What are the Symptoms of Treatment-Resistant Hypertension?
Treatment-resistant hypertension usually doesn’t cause any symptoms. High blood pressure in general rarely does. That’s why hypertension has often been referred to as the “silent killer.”
In some cases, sudden increases in blood pressure can cause dizziness, headaches, or shortness of breath. These situations require emergency care.
What are the Complications of Treatment-Resistant Hypertension?
Left untreated, hypertension can cause a range of complications. including damage to the heart and brain. Chronic hypertension can also make veins, arteries, and heart tissue less flexible, making it harder for blood to move around the body. As a result, the heart may not be able to pump effectively (heart failure), increasing the risk of cardiovascular health problems, such as heart attacks, atrial fibrillation, and sudden cardiac arrest.
Treatment-resistant hypertension can also affect renal (kidney) function. Renal artery stenosis and CKD are two common conditions that can both cause and be a cause of hypertension.
Renal artery stenosis causes blood vessels that bring blood to the kidneys to narrow. High blood pressure can damage these blood vessels, making treatment-resistant hypertension a risk factor for developing renal artery stenosis.
CKD is characterized by the reduced ability of kidneys to filter blood. The presence of aldosterone, specifically, plays a big role in the pathogenesis of CKD. Aldosterone, a hormone that plays an important role in the body’s renin-angiotensin-aldosterone system (RAAS), plays a role in water and salt retention and increasing blood pressure. It can also cause inflammation and fibrosis, leading to CKD.
How is Treatment-Resistant Hypertension Diagnosed?
Diagnosing treatment-resistant hypertension can be challenging. An accurate diagnosis requires effective clinical techniques to avoid diagnosing hypertension as pseudoresistant instead of treatment resistant. Pseudoresistant hypertension means someone presents with all the signs of treatment resistant-hypertension, but there are other factors affecting blood pressure that don’t qualify.
The most common factors that can complicate a diagnosis include ineffective blood pressure measurement techniques or a lack of adherence by patients to their medications.
White coat hypertension, in particular, is an important factor to consider when making a diagnosis. Once thought to be the result of situational increases in blood pressure due to anxiety or stress, white coat hypertension could skew blood pressure readings and suggest treatment-resistant hypertension. For example, a patient taking multiple hypertension medications who has a high blood pressure in a clinic would appear to have treatment-resistant hypertension. However, patients often have much lower blood pressure while at home, suggesting that a patient doesn’t actually have treatment-resistant hypertension.
That’s why measuring ambulatory blood pressure (or blood pressure while moving around) has become a key way of identifying true treatment-resistant hypertension.

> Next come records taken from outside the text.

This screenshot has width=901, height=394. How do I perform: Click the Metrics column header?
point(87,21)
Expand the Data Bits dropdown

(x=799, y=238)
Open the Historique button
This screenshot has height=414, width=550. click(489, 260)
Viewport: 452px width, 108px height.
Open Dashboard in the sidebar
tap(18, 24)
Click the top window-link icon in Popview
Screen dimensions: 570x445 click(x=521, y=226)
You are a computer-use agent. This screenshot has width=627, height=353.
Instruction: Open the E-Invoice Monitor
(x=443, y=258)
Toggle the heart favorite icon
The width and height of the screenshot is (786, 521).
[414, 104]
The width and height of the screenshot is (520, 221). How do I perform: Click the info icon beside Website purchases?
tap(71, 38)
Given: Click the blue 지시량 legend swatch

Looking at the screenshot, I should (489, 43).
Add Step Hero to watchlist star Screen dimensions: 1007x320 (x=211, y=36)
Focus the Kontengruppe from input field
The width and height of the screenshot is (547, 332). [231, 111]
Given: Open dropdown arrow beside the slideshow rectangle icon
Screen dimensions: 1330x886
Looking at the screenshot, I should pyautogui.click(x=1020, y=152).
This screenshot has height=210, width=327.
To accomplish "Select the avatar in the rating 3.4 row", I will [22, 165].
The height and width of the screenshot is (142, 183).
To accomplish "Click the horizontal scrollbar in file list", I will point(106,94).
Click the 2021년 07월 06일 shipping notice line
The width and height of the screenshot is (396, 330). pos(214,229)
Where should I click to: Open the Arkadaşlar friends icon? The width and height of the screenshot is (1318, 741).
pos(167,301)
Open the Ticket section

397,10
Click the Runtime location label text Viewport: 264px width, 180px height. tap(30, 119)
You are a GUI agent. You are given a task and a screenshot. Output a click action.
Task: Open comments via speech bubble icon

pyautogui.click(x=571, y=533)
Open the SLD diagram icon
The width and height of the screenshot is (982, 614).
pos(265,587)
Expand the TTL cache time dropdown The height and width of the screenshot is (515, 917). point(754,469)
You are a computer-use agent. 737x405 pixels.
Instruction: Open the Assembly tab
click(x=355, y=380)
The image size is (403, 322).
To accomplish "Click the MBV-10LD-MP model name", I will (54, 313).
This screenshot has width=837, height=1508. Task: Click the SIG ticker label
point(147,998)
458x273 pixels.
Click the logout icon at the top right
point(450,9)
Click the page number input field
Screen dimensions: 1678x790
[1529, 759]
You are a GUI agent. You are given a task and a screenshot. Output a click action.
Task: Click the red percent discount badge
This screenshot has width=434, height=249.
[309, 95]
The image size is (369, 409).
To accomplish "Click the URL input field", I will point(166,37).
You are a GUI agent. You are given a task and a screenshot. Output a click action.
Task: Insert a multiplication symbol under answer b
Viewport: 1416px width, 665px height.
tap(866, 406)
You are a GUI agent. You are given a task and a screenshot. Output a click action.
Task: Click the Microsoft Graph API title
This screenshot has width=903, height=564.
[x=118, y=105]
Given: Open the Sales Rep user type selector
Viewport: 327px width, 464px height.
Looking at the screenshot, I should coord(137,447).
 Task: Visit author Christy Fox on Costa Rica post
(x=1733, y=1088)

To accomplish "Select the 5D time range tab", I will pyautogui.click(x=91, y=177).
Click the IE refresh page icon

Patients may be asked to wear a 24-hour blood pressure monitor, which can gather regular fluctuations in blood pressure. Capturing blood pressure throughout a day can help rule out certain abnormalities in measurements.
Measuring blood pressure in real-time settings versus a clinic is also a helpful way of ongoing treatment and monitoring.
How is Treatment-Resistant Hypertension Treated?
While hypertension becomes resistant because it doesn’t respond well to medications, there are still ways to manage this condition and reduce complications. After treatment-resistant hypertension diagnosis is made, doctors usually add a mineralocorticoid receptor antagonist (MRA) to a patient’s treatment regimen. MRAs target the production of aldosterone, a hormone triggered by the RAAS to help raise blood pressure. The addition of an MRA attempts to target other parts of the RAAS system not covered by medications a patient is likely already taking.
Other treatment strategies include the following:
- Take medications exactly as described
- Limit intake of medications that can increase blood pressure (ibuprofen, for example).